If you spend a lot of time fostering or working with cats, you may have come across it more frequently than others. We are, of course, talking about resource guarding.
Some cats have intense issues with perceived resource availability and will act on their feelings of vulnerability. This is resource guarding. It often happens regardless of the true availability of said resource (be it food, attention, or a number of other things) and is usually born of previous trauma. When a cat acts out in this way, they often hiss, meow, swat or attack any other cats, or in some cases, humans, that come near them or pose a ‘threat’ to their resource.
How Does This Behaviour Start?
It’s often born of a sad situation. Cats who have lived on the streets or in shelters for a long period of time or those who have lived in situations where there are too many cats in a home. There are other situations, too, where if cats have had to fight for their food, attention, or anything else, they may have a strong chance of behaving this way.

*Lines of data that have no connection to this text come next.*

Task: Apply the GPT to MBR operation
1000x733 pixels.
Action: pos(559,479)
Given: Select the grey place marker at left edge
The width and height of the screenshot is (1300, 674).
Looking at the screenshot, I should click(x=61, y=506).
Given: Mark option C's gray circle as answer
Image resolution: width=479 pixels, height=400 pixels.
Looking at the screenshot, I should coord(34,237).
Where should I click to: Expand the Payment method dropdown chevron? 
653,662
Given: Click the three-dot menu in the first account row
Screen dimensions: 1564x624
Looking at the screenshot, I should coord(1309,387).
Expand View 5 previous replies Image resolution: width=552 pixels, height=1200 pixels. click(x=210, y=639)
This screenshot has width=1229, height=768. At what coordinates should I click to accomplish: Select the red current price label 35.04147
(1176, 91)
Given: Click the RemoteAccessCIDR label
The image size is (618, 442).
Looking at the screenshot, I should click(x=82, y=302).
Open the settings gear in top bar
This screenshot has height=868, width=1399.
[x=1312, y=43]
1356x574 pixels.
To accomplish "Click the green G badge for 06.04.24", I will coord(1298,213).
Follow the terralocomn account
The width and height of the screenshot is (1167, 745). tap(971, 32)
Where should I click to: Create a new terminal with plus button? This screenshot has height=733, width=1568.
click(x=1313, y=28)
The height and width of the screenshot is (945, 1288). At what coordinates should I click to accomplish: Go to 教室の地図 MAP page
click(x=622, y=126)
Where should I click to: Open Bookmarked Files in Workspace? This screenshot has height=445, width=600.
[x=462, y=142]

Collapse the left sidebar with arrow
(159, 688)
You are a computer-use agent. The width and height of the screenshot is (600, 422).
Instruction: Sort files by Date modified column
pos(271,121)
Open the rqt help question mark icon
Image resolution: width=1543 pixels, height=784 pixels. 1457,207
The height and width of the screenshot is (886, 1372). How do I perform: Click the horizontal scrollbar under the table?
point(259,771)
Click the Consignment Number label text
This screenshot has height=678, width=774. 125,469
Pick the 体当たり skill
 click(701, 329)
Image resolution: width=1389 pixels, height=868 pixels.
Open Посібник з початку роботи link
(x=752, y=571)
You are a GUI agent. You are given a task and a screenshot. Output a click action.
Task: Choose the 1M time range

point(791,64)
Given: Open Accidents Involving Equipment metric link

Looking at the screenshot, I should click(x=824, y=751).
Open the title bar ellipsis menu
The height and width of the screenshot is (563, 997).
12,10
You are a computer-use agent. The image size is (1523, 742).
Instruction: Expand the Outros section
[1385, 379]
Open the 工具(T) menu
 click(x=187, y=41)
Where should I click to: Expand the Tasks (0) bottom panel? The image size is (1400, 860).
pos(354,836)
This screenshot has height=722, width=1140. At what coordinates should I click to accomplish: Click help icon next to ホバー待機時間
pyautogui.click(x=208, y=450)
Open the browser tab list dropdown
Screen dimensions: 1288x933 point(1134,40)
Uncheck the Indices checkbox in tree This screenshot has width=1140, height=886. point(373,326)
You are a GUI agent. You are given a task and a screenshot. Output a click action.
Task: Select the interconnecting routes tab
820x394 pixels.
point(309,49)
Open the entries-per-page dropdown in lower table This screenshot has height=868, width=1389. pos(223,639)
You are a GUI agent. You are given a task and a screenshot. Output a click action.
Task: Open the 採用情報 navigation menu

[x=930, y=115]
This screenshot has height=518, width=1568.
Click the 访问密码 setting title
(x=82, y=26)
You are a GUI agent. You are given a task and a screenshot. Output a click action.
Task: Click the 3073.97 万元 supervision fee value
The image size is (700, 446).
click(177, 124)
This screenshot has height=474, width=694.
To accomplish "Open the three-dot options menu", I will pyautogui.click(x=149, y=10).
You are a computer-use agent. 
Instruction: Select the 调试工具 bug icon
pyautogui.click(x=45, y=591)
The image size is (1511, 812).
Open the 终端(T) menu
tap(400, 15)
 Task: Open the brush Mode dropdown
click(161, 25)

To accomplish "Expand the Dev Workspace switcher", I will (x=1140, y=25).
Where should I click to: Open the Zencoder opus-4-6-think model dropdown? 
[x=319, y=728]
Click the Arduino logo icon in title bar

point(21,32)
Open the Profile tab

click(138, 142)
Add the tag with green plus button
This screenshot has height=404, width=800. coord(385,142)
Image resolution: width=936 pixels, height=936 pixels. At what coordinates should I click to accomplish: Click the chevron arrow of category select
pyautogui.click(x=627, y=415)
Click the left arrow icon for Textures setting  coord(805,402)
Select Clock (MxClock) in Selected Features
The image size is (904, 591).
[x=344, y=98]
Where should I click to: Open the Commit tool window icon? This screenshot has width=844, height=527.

For cats afflicted by resource guarding behavior, there is usually also a stress trigger involved. This can happen in a cat that seems otherwise calm on its own when a new cat enters the house. The stress of now having to share their territory can throw them into a stressful headspace, causing them to resource guard. This also goes for when a new family member joins the house, or perhaps one leaves – any sort of major change to the home can trigger it.
Things Cats Might Resource Guard
- Cat Beds
- Litter Boxes
- Cat Trees
- Napping Spots
Steps to Take to Reduce Resource Guarding
First of all, if you live in a multi-cat home, give them each their own food bowls. Sharing is not ideal unless it is a behaviour that came with your cats (think shelter bonded pairs).
Only purchase open-air litter boxes. This way the cats cannot be trapped by other cats inside. In that same vein, cats cannot be prevented from using it. Also make sure you provide multiple litter boxes for multiple cats. Ideally 1.5 boxes per cat (1 for 1, 3 for 2).
Make sure you have plenty of toys and other ‘possessions’ for the cats. They will often gravitate to their favourites and the lack of a shortage may help calm them over time.
Lastly, the most important element is to provide quality one-on-one time with each cat to let them know they are loved and cared for. Make sure you also praise them for being together and not guarding or fighting. It’s important to use positive reinforcement with cats to help them build trust of each other, you, and their living situation.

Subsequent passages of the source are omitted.